In 1952, the Flatwoods monster terrified six kids, a mom, and the entire nation. It is also one of the inquiries that prompted the US Air Force UFO to begin Project Blue Book.
Project Blue Book
Project Blue Book was a code name for the systemic study of unidentified flying objects (UFOs) by the US Air Force. The project lasted from March 1952 until December 17, 1969. The goal of the project was to determine if UFOs were a threat to national security and to analyze UFO-related data scientifically.
Thousands of UFO reports were analyzed and filed, and the Condon Report decided that the study of UFOs was unlikely to be helpful to any significant scientific discovery. When the National Academy of Sciences reviewed the report, they concluded the same, and it was terminated in 1969.
The Air Force concluded:
- No UFO reported, investigated, or evaluated by the Air Force was ever an indication of a threat to our national security;
- There was no evidence submitted to or discovered by the Air Force that sightings categorized as "unidentified" represented technological developments or principles beyond the range of modern scientific knowledge and
- No evidence indicated that sightings categorized as "unidentified" were extraterrestrial vehicles.
Upon termination of the project, they had collected over 12,618 UFO reports. However, 701 of those reports were archived as classified as unexplained. One of those reports was the Flatwoods Monster.
The Flatwoods Monster
On September 12, 1952, Gene Lemon and Kathleen May claimed to have seen a monster called the Flatwoods monster. Six people claimed to have seen the Monster: six boys aged 10-17, a dog, and a mom.
"One of the boys peed his pants," said John Gibson, a high-school freshman who knew them all. "Their dog (Rickie) ran with his tail between his legs."
It not only made local news and became part of Project Blue Book, but it also became a local spooky legend in West Virginia.
What Was Seen
The sighting happened around dusk, when the May brothers, Ed, 13, Freddie, 12, and friend Tommy Hyner, 10, were playing at the school playground. The boys then noticed a red pulsing light across the sky and crashed into a nearby farm.
Naturally, the boys ran to get their mother, Kathleen May, to see what had just landed in the woods. Kathleen had called National Guardsman Eugene Lemon and his dog, Richie, and reported what happened. They all went to the site together, and what they saw sent shockwaves through the community.
Reportedly, Lemon screamed and fell; he said the Monster had to be 10 feet tall with a head shaped like a spade. Lemon said its hands were twisted and clawed, and its eyes glowed an eerie orange.
Lemon also reported that it appeared to be wearing a dark, metal ¨dress¨. The creature appeared to levitate, and a strange mist hung. The creature hissed and glided toward the group; they turned and ran away in horror.
Many of those in the group suffered throat irritation, vomiting, and nausea that lasted for days. Many thought these were symptoms of hysteria; however, mustard gas has the same side effects.
When they reported the incident to the authorities, they found nothing.

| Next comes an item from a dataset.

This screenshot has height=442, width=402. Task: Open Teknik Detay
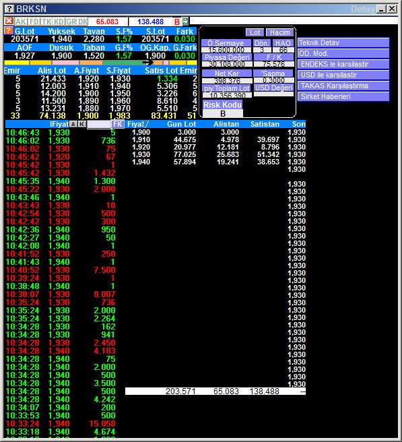pos(343,42)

However, there was another report on the Flatwoods Monster by Audra Harper. She claimed to have seen the Monster while walking through the woods near her home. She lived in Heaters, which is five miles north of Flatwoods.
At first, they saw a ball of fire on one of the hills but dismissed it, assuming one of the neighbors was hunting. Yet when she looked back, she saw the fire had vanished, and instead, she saw a tall, dark silhouette of a man-shaped figure. She ran to escape the creature.
However, the story that made headlines was the one reported by Lemon, and it made national headlines nationwide. Some of the witnesses even went to NYC and were on CBS. Kathleen May's description is still what is believed the Monster looks like.
With any sensational story, some believed the story to be accurate and reported:
"Those people were the most scared people I've ever seen, people don't make up that kind of story that quickly,"
Some others reported that the story was sensationalized; one moment, the Monster was 10 feet; another, it was 17 feet. The state police saw it as hysteria and doubted the story was true.
It was at a time in history when people were scared and had the fear of an atomic bomb attack. Many believed a lot of the UFO sightings were the Air Force looking for bombs. Either way, to this day, there are believers and nonbelievers in the supernatural.
Flatwoods was and remains a small community. At the time of the Flatwoods monster, only 300 people lived in the town; only 261 called it home.
Now, the Flatwoods monster is also called the Green Monster or the Phantom of Flatwoods, another great American Mystery, a legend to scare children to behave, or a real story that we can hope never to see in real life.
Whether you believe in the Flatwoods monster, you can still visit the Flatwoods Monster Museum in Sutton, WV. The original location where the Monster was seen is on private property and forbidden.